━━ Quoted passage
Letter to Elin Nordegren

Dear Elin Nordegren,

We just heard that Tiger will be back on the golf course for the Masters in early April. You know, the tournament held at that club in Augusta, Ga., that doesn’t allow women members.

How do you feel about your husband’s return to work? We were happy that you weren’t standing by your man on the day of his 12-step atonement press conference. We imagine you have been taking care of yourself and your children instead. While we have heard so much about Tiger, we mostly wondered how you are doing. We know you have plenty of money, that Alice Walker has written you and your children a letter and that you have family that supports you. But still.

While the media has let us know that the people making money off of Tiger felt betrayed, and that the women he had affairs with felt betrayed,  there has been little space to attend to your betrayal–which should have been private but now cannot be. The particularity of your pain is not honored. Somehow, the corporate betrayal has trumped yours, and since we all “know” your husband from his famous public persona, our voyeuristic culture has somehow equated your sadness with our own.
━━━━
■ **Tasks to perform**
(1) According to the letter to Elin Nordegren, for which tournament is Tiger returning to the golf course?
(2) Take the letter to Elin Nordegren further, writing on from its final sentence.
The lines that come after this have no connection to the letter to Elin Nordegren.
━━ Dataset extract
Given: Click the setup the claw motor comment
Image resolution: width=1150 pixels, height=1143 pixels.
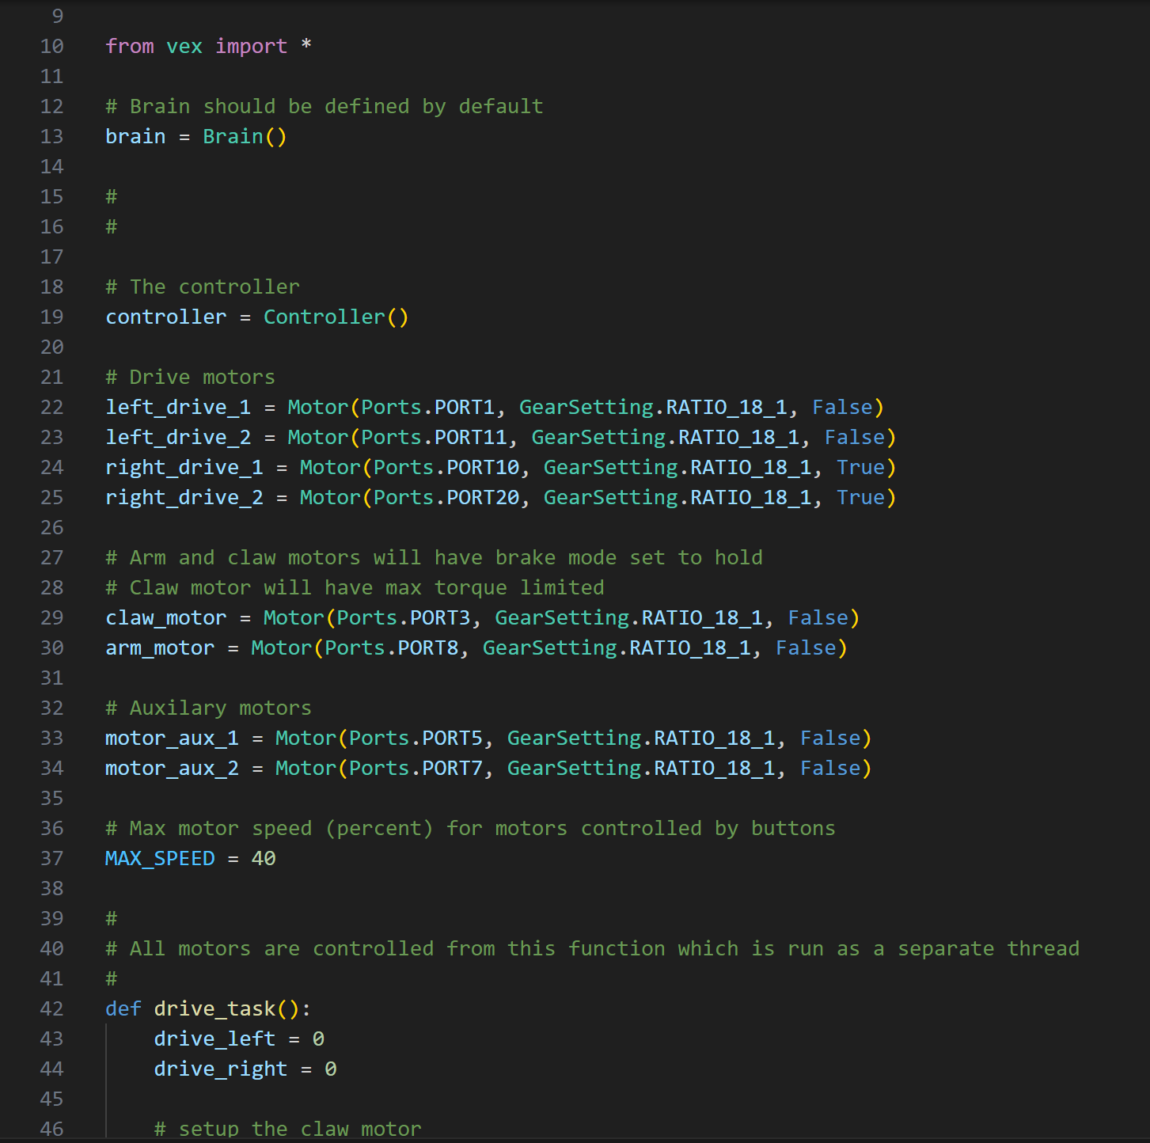Looking at the screenshot, I should click(x=287, y=1128).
━━━━
■ **Results for each task**
(1) The Masters, in early April.

(2)
Meanwhile, at your husband’s press conference, he looked so sad, so lost, so repentant–one might have thought that he had killed all those women, not simply slept with them. As he continued to talk, we kept thinking, “Imagine if real killers came on television and repented? Imagine Bush and Cheney having to appear on the screen after having spent a month in round-the-clock therapy to help them deal with the enormity of their war crimes?” But no, those who systematically plot the killings of  thousands of people are rarely held as accountable as even a cheating spouse.

No matter how we might personally feel about your husband’s behavior, Elin, we watched with increasing discomfort as the media and his sponsors went from deeming him a chosen one to treating him as a predator. Such punishment for indiscretions reveal that racism is still with us, and you and your multiracial toddlers are caught in the middle of all of this.

From where we sit, the person Tiger needs to apologize to is you, then perhaps to your children when they are older and perhaps also to the women he bedded–but then again,they are all adults, made their own choices and knew he was married. If anything, they may have some amends to make to you. It is still unclear to us whether the male public, at least, wanted to punish Tiger for getting caught or for the acts themselves; so many men continue to consume women at their pleasure that they could not have appreciated having a high-profile man take such a fall for doing what they perhaps might wish to do themselves..

Beyond that, it seems to us what matters is whether he still interests you intellectually, whether you feel good about his parenting, whether he is going to be able to let you grow and change and have the life you want. Between now and then, hold onto your last name—Nordegren. It suits you.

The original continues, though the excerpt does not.